Going to the movies at plush multiplexes on weekends may have become a favourite family outing for the middle-class, for it gives them a momentary sense of affluence. But, buying a snack at exorbitant price serves as an anti-climax, bringing them back to reality with a thud.

From August 1, though, the Maharashtra government has directed the multiplexes in that state to allow people to bring their own food from outside.

Invoking clauses in the 1966 Maharashtra Cinemas (Regulation) Rules, it has sent stern directions to the multiplex cinemas not to prohibit movie-goers from carrying snacks from outside.

The government has cited the ban on dual pricing, too, which says the same product cannot be sold at different prices — invariably above the suggested maximum retail price — at different places. It is reassuring to the film-goers in Maharashtra, whose capital Mumbai is also the centre of movie-making in India.

“Usually, our experience is that no film ran for more than a few days in any multiplex, while they ran for long in single-screen cinemas. We found out that common people had chosen to move away from the multiplexes because they could not get mid-movie snacks at reasonable prices.

Following the directives of the government not to ban outside snacks in the multiplexes, from August 1, there is a spurt in ticket sales at the multiplexes even to films that were released last week,” says Ramanath Naik, a member of the Mumbai Mahanagar Movie Goers’ Association.

But now, movie-goers in Karnataka are asking for equal treatment. Are the movie-goers in Karnataka any different from those in Maharashtra? If Maharashtra can direct multiplex cinemas to allow food from outside, why can’t Karnataka?

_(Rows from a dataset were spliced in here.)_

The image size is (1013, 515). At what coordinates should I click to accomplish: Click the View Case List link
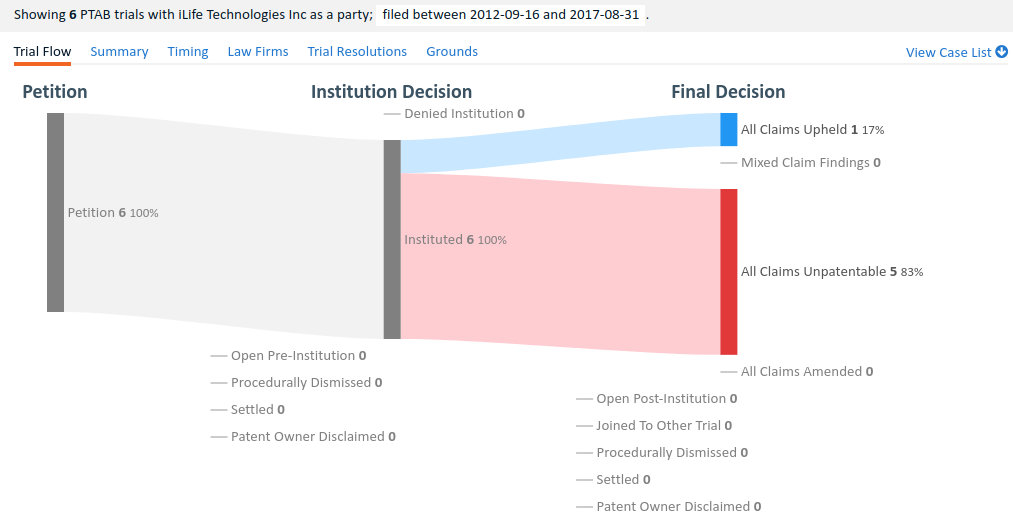pos(948,52)
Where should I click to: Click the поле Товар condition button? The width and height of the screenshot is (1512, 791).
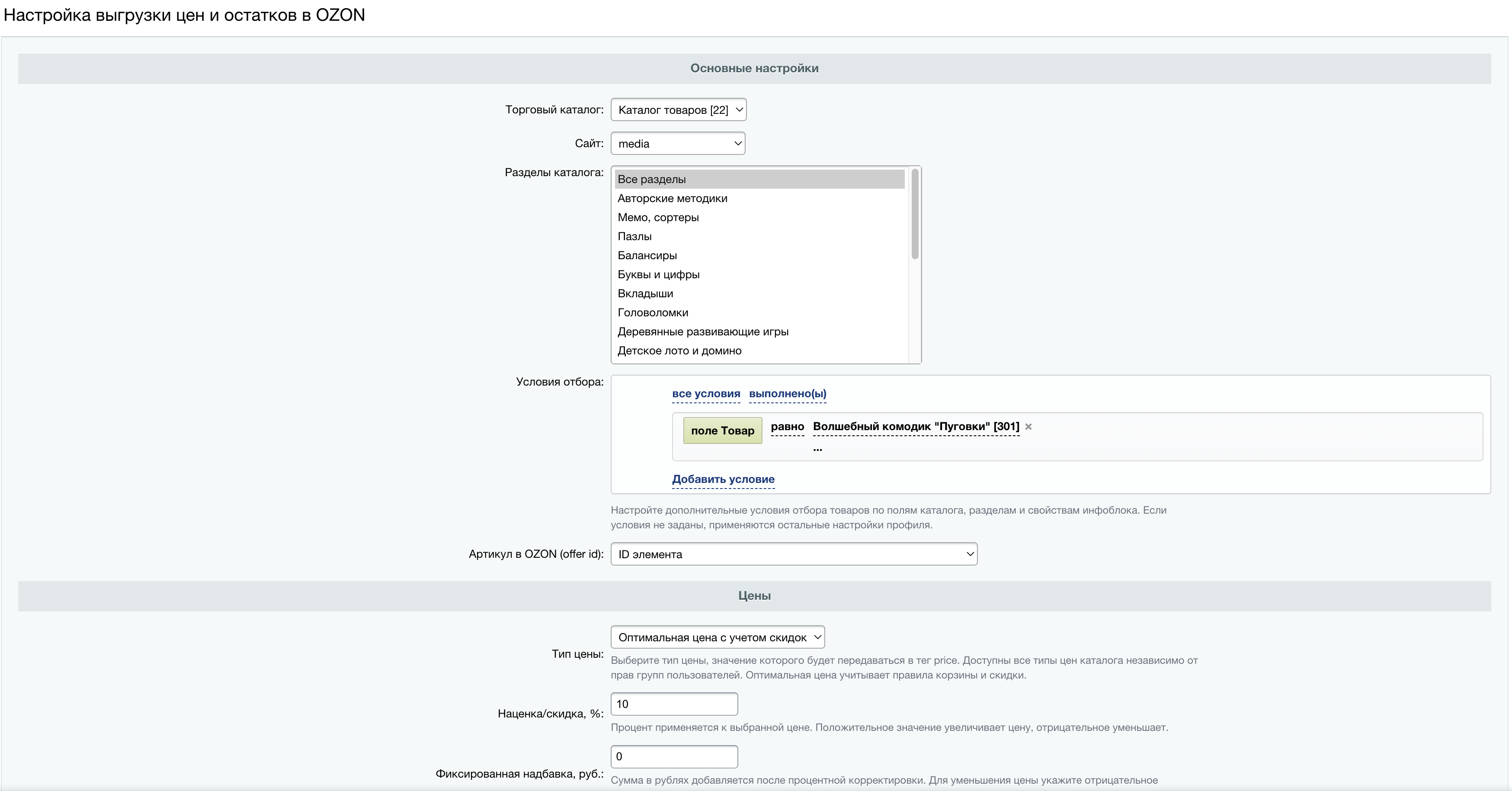click(x=723, y=431)
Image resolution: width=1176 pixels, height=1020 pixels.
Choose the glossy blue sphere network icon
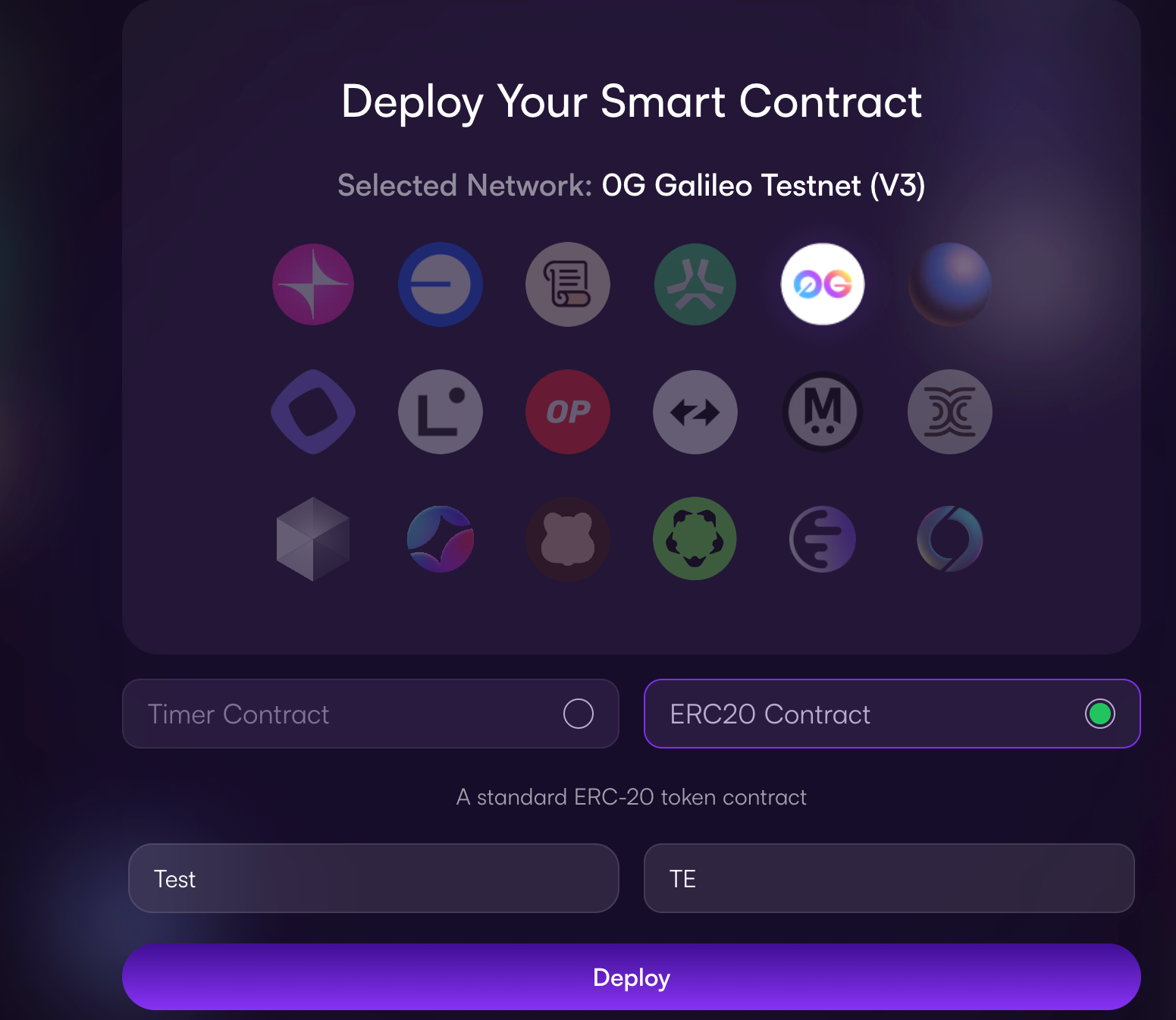tap(950, 284)
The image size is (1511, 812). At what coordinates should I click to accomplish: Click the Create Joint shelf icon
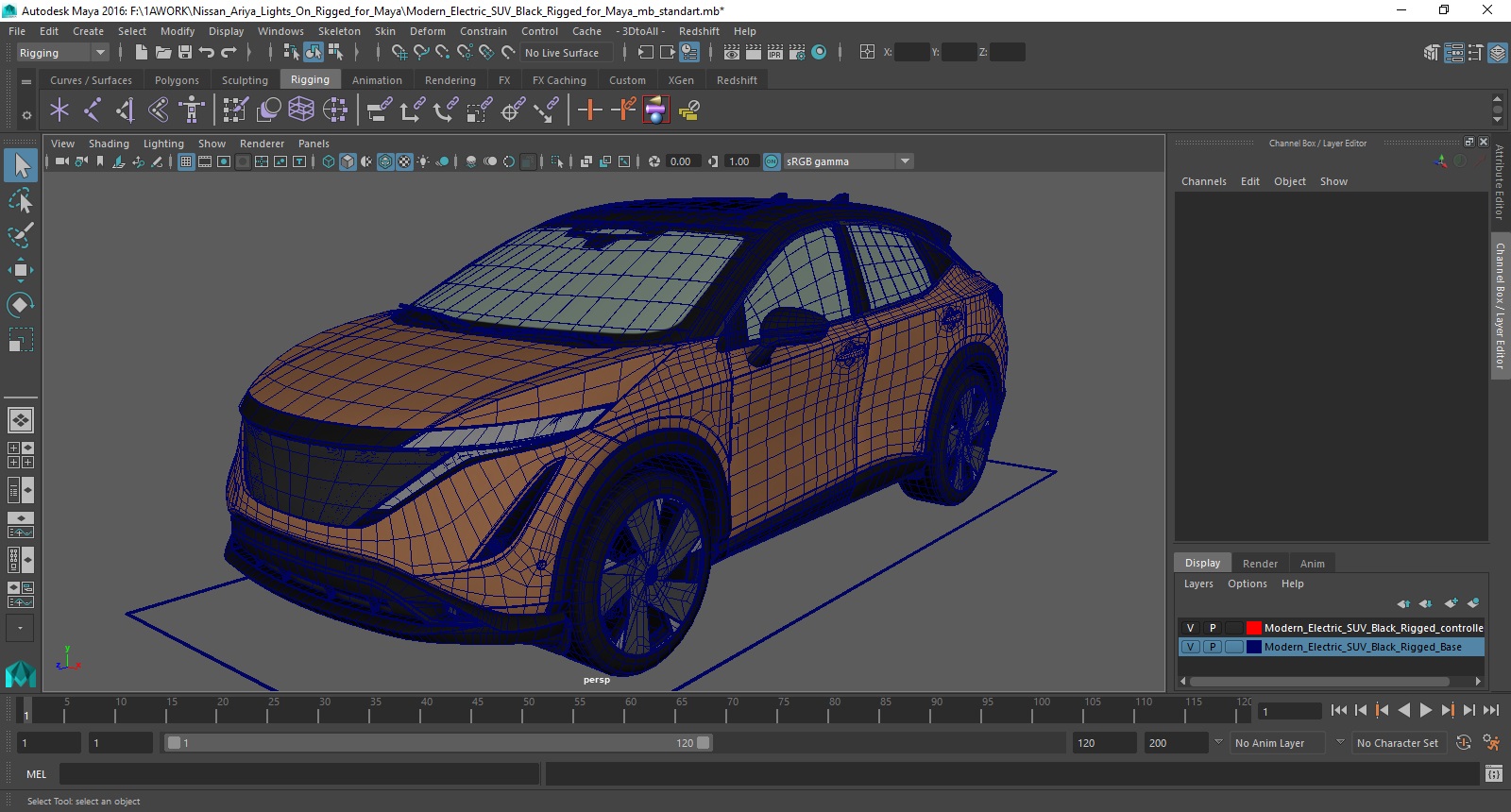pyautogui.click(x=92, y=110)
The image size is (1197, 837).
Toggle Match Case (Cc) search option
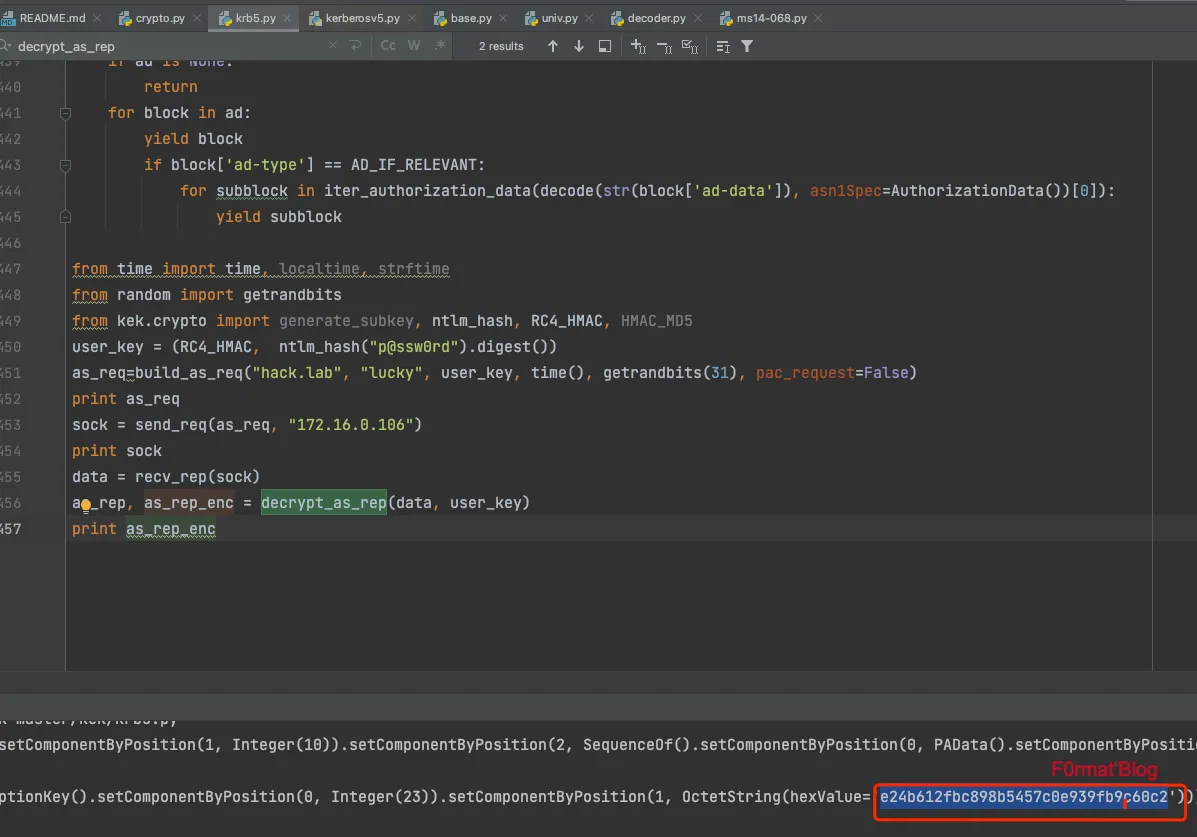(x=388, y=46)
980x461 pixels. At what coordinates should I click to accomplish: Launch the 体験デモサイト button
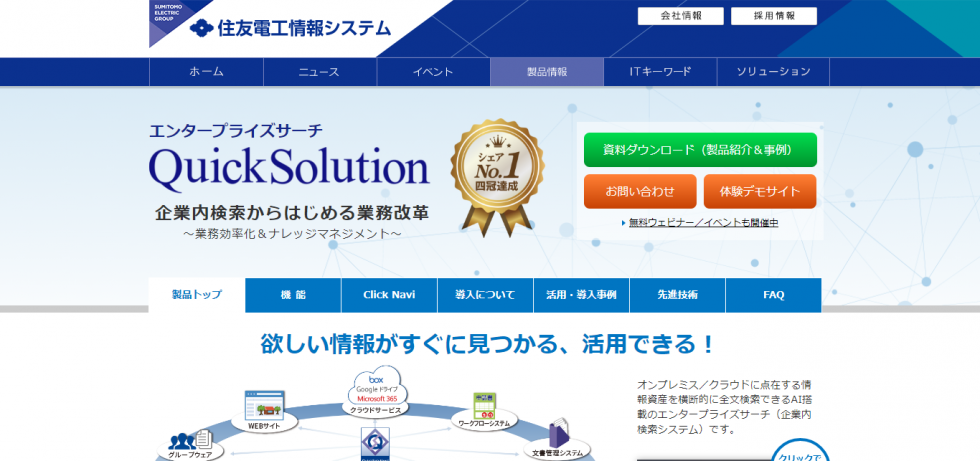pos(759,190)
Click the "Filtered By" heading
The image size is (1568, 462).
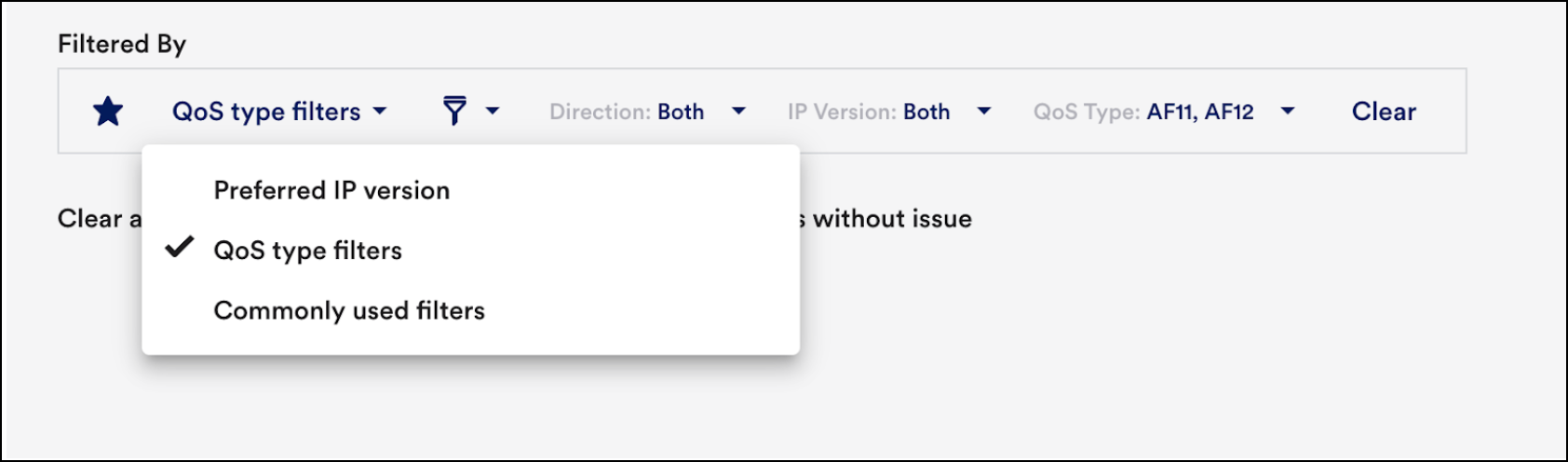(122, 44)
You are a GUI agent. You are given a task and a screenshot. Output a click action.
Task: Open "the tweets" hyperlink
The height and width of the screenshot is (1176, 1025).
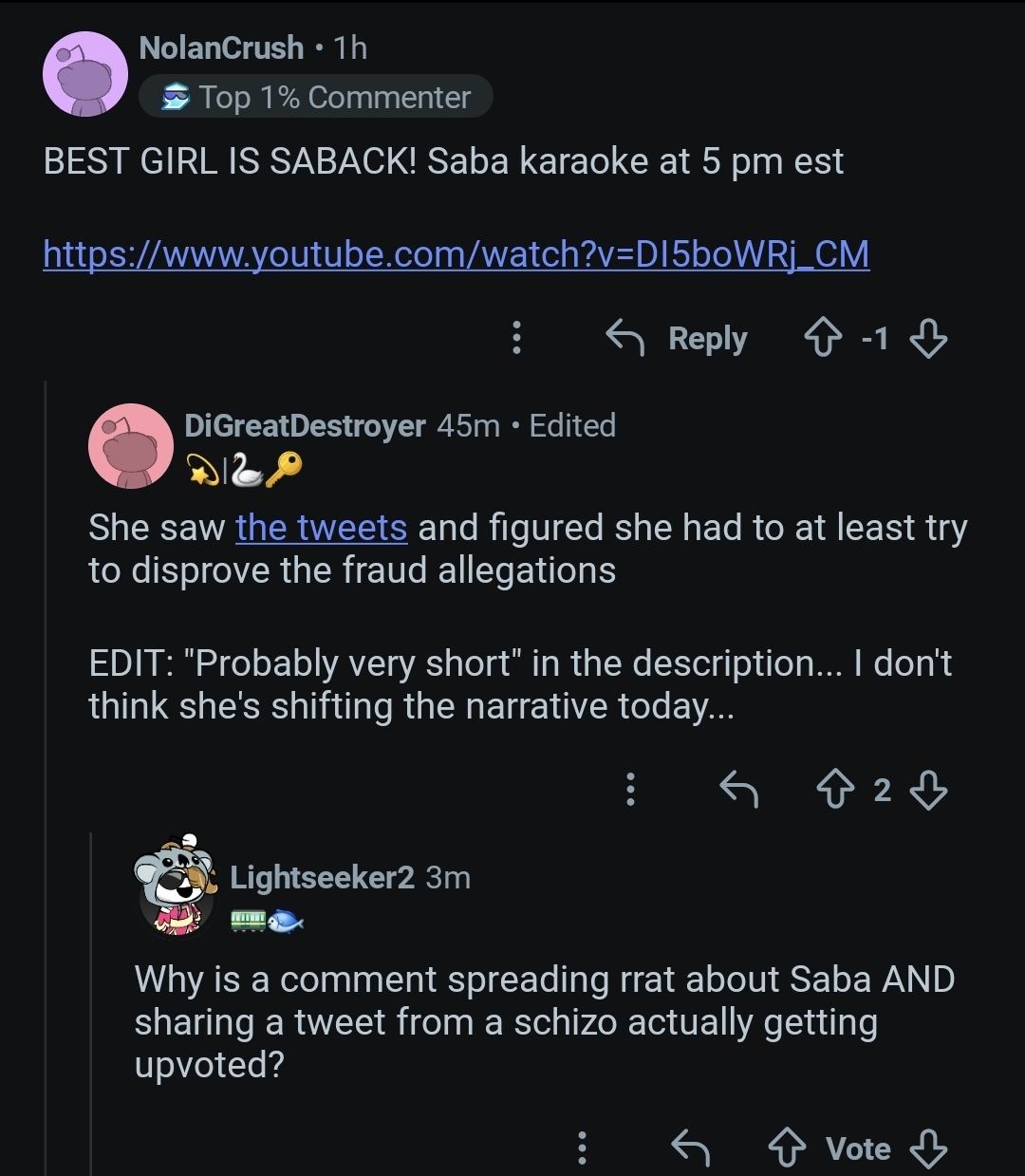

The multiplexes in Karnataka are among the best in the country, alongside those in Mumbai and Hyderabad. The share of the food and beverage (F&B) concessionaires are to the tune of 25-30% of earnings of the multiplexes in Karnataka, as against 27-32% nationally.

Many metros like Mumbai, Chennai, New Delhi and Hyderabad had caught on with the F&B earning share of multiplexes at least five years earlier than Bengaluru. However, the state has caught up faster than those metros, say managers at Inox. Serious movie-goers feel cheated when they see the prices at the snack bar.

“Rs 400 for two tubs of popcorn and two colas is way too high by any standard. But again, we cannot deny our children these,” says Santhosh Menezes, an exporter and a diehard movie buff in Mangaluru.

But the Maharashtra government’s move could prove to be a game-changer, with its impact felt in Karnataka, too.Fringe groups like the Karnataka Rakshana Vedike, Tulunadu Rakshana Vedike have already said what’s on their mind.

“We know what the Maharashtra Navanirman Sena (MNS) did in multiplexes in Mumbai, Thane and Pune. Their protests have had impact.

The primary purpose of a cinema is to screen movies. Yes, there has to be a snack bar, too, but not to sell popcorn and aerated drinks at three times the price of the movie ticket itself. We will not hesitate to emulate the MNS way of controlling such extortionist tendencies.”  

Talks have been held between the Karnataka Film Chamber of Commerce and stake-holders from Bengaluru, Mysuru and other tier 2 cities.

The meeting, brokered by the minister for food and civil supplies Zameer Ahmed Khan, took serious note of the concerns expressed by the chamber, the fringe groups and consumers’ associations. A government order is expected soon, according to officials.